English MP and Constable of the Tower

Coat of Arms of R. Oxenbridg

Sir Robert Oxenbridge (1508–1574) was an English Member of Parliament and Constable of the Tower.

==Career==
Robert Oxenbridge was the son of Sir Goddard Oxenbridge of Brede, Sussex, who was three times High Sheriff of Surrey and Sussex. Robert inherited the house at Brede from his cousin in 1550.

He was an Esquire of the Body by 1541. He was a Justice of the Peace for Sussex by 1541 until 1558, Constable of Pevensey Castle, Sussex from 1550 until his death and High Sheriff of Surrey and Sussex for 1551–52. He was knighted by 1553. He was also appointed a Lieutenant of the Tower of London in 1556 and Constable of the Tower in 1557–58.

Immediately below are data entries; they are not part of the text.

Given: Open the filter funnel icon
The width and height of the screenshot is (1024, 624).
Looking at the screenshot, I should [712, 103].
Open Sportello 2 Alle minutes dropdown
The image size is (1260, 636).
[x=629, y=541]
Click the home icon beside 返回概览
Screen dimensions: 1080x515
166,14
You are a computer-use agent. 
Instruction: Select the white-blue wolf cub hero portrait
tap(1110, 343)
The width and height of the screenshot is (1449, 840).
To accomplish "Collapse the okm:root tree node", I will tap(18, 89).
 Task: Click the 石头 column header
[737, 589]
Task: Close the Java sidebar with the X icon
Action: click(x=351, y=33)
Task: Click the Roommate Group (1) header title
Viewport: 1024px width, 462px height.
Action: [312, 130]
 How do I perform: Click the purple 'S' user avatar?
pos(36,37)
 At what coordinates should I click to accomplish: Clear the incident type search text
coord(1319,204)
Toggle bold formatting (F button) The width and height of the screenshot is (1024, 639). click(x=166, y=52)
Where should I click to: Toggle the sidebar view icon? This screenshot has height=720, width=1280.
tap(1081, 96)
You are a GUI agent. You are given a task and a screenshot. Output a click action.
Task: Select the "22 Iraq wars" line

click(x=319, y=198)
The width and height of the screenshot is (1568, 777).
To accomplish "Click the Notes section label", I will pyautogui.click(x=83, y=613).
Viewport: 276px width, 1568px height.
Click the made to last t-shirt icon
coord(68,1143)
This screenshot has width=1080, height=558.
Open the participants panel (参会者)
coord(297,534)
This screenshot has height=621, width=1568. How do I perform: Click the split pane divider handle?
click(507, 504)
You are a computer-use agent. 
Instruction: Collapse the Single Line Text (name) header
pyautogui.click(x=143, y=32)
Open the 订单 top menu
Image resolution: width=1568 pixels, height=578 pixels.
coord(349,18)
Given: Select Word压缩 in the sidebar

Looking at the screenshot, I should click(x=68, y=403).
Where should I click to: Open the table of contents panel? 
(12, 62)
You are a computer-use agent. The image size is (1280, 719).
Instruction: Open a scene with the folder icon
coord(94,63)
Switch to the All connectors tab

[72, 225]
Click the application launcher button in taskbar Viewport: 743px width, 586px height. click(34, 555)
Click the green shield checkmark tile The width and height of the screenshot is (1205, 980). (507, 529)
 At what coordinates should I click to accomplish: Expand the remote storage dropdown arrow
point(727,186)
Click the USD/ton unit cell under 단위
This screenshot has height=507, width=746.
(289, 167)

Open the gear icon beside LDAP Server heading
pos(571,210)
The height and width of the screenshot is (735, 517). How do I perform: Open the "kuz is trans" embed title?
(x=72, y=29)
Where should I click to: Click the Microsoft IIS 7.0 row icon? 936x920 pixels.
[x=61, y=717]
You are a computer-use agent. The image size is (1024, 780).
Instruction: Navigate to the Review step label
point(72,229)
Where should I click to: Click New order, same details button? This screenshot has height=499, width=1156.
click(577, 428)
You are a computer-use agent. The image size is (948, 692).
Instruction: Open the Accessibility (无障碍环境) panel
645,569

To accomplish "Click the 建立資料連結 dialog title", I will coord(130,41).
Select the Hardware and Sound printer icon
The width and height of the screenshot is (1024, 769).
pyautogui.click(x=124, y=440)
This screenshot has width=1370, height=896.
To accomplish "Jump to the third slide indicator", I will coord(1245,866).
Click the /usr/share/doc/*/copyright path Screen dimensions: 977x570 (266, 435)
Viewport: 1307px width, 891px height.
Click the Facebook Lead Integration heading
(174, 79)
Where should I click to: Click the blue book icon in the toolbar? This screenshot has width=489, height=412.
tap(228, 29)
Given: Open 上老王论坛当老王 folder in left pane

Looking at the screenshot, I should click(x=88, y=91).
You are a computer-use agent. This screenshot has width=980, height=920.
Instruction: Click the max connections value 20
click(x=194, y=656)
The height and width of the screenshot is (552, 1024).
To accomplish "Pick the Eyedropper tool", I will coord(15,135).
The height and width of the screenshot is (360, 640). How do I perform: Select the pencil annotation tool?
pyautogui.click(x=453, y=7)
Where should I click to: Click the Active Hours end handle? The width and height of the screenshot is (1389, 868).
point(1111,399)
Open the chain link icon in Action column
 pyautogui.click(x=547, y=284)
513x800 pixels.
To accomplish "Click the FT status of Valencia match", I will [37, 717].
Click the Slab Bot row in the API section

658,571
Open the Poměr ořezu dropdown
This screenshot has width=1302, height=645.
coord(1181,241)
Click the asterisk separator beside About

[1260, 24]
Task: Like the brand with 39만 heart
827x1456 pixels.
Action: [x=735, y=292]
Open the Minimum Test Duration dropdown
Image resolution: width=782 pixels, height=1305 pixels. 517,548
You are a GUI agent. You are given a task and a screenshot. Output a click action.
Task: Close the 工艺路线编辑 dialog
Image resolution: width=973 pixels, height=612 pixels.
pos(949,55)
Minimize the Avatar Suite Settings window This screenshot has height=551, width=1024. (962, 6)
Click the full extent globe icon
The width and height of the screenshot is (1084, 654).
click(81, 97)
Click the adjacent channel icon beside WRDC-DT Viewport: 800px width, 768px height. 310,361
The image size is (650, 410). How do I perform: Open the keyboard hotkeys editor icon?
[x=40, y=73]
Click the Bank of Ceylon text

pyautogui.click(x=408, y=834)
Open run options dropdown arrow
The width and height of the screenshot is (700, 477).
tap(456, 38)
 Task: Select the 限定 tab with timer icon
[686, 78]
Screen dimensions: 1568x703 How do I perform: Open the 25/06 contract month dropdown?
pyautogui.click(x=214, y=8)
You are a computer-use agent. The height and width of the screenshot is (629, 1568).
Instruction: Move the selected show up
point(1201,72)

He was elected MP for East Grinstead in March 1553 and elected Knight of the Shire (MP) for Sussex in April 1554, 1555 and 1558. He moved to Hampshire in 1558 where he bought Hurstbourne Priors, near Whitchurch and was appointed High Sheriff of Hampshire for 1567–68.

He died in 1574, leaving Hurstbourne to his wife and his other properties to be shared between her and his son.

==Marriages and issue==
Oxenbridge married Alice Fogge, widow of Edward Scott (son of Sir William Scott), and daughter and co-heiress of Sir Thomas Fogge of Ash, Kent, sergeant porter of Calais during the reigns of Henry VII and Henry VIII, by whom he had a son and two daughters.

Their son, also named Robert, married Elizabeth Cocke, though some sources claim that it is Robert Oxenbridge snr who married her. As the latter predeceased his wife Alice, this is obviously incorrect.